“O tirano se foi”, diz vice da diplomacia dos EUA após captura de Maduro
Trump confirmou neste sábado que forças americanas realizaram “com sucesso ataque em larga escala” que capturou ditador da Venezuela e esposa
O subsecretário de Estado dos Estados Unidos, Christopher Landau (foto), afirmou neste sábado, 3, que a Venezuela vive um “novo amanhecer” após o anúncio da captura de Nicolás Maduro por forças americanas.
A declaração foi feita após o presidente Donald Trump confirmar uma ofensiva militar que resultou na retirada do ditador venezuelano e de sua esposa do país.
Em publicação no X, Landau escreveu:
“Um novo amanhecer para a Venezuela! O tirano se foi. Agora, finalmente, enfrentará a justiça por seus crimes.”
O diplomata tem criticado duramente Maduro.
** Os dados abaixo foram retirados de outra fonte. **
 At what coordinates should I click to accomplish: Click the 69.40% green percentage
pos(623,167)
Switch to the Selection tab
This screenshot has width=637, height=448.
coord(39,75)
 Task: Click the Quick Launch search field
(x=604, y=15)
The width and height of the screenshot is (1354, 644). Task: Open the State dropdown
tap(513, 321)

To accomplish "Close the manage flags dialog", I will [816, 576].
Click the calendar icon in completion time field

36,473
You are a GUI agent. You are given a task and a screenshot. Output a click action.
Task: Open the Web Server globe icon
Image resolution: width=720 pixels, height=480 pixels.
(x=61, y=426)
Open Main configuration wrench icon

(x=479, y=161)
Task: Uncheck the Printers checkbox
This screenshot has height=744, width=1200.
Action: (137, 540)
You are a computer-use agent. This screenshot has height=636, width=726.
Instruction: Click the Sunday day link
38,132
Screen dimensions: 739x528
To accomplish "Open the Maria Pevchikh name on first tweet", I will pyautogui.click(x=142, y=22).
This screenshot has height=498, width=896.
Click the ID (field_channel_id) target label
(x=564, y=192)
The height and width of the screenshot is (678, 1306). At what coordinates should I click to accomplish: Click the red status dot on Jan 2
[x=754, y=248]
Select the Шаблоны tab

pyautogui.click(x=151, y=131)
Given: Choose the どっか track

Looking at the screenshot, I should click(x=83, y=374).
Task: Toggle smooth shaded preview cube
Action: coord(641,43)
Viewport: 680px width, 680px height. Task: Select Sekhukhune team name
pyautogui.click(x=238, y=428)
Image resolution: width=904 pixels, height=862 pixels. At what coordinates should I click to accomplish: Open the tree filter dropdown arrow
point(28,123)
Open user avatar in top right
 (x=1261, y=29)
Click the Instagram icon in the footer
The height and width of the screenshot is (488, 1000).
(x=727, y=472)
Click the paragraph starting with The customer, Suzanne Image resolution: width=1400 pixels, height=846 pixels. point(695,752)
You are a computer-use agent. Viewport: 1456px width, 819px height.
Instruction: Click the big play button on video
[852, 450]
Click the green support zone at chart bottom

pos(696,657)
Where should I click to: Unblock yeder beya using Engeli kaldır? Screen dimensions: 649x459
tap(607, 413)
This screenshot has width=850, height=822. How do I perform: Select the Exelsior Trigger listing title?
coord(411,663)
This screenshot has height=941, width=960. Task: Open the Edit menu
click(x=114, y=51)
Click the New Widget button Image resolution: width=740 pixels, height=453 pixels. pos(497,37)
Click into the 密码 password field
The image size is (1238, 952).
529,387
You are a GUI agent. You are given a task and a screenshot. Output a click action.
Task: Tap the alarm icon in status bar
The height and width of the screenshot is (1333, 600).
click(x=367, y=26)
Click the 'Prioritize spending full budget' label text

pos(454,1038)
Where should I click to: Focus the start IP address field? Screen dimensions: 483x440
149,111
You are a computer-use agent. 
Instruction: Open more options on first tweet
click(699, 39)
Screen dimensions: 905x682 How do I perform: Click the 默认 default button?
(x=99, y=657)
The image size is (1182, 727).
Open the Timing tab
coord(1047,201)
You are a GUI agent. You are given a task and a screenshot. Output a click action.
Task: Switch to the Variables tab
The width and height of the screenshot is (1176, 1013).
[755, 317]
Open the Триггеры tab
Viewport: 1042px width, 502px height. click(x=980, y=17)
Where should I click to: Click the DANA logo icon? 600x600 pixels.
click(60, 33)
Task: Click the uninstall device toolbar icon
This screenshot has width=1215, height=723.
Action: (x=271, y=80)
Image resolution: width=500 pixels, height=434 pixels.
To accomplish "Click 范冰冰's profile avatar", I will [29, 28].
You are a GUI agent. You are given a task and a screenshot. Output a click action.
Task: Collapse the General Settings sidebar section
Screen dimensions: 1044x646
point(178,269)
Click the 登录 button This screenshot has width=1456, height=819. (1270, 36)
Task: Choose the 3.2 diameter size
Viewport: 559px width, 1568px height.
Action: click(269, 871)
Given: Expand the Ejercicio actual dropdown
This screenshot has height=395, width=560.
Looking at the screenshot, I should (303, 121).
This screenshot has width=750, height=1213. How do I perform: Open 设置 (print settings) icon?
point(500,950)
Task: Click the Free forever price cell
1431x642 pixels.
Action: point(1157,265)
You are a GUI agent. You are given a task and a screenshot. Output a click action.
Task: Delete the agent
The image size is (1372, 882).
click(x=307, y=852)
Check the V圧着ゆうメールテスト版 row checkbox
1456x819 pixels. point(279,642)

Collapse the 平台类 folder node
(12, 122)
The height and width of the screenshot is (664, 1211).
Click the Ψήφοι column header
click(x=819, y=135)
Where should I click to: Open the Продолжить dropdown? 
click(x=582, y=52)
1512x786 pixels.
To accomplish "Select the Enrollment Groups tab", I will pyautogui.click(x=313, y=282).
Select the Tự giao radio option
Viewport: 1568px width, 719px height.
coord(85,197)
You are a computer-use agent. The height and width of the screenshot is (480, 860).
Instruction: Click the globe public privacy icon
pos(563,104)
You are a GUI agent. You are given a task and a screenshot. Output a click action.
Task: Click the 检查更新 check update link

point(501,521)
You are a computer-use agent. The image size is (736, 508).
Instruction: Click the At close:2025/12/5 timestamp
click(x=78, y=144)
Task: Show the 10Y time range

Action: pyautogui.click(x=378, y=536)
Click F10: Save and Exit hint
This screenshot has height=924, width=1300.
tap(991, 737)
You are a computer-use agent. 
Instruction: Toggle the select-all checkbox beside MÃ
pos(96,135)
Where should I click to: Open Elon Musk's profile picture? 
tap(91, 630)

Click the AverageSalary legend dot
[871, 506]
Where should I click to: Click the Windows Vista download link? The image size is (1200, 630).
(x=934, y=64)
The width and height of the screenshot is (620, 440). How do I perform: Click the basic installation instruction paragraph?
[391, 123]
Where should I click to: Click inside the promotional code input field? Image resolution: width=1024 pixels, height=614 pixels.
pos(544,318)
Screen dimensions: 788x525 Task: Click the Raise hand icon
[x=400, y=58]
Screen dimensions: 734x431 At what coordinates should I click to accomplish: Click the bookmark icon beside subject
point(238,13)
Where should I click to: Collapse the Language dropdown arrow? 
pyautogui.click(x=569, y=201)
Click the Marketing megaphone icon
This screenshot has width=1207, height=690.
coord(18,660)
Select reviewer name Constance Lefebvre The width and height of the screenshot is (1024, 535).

Em agosto ele afirmou que a permanência do ditador no poder após as eleições de julho de 2024 foi “vergonhosa”.
Operação militar
O presidente Donald Trump confirmou durante a madrugada que forças americanas realizaram “com sucesso um ataque em larga escala contra a Venezuela e seu líder, o presidente Nicolás Maduro, que foi, junto com sua esposa, capturado e retirado do país por via aérea”.
Segundo o republicano, a ação ocorreu “em conjunto com as forças de segurança dos Estados Unidos”.
Trump anunciou que apresentará mais detalhes sobre a operação em uma coletiva de imprensa marcada para as 11h da manhã (horário local), em seu resort em Mar-a-Lago, na Flórida.
Em entrevista por telefone ao The New York Times, o presidente classificou a ação como “brilhante” e afirmou:
“Houve muito planejamento e muita gente e militares excelentes.”
O anúncio ocorreu poucas horas depois de explosões e sobrevoos de aeronaves militares serem registrados em Caracas e em outras regiões do país.
Fontes citadas pela Fox News afirmaram que a operação noturna incluiu helicópteros Chinook e unidades de forças especiais responsáveis pela captura de Maduro.
Diante dos ataques, o governo venezuelano declarou estado de emergência nacional. Segundo comunicado oficial, ações militares também atingiram os estados de Miranda, Aragua e La Guaira, o que levou à mobilização das forças de defesa.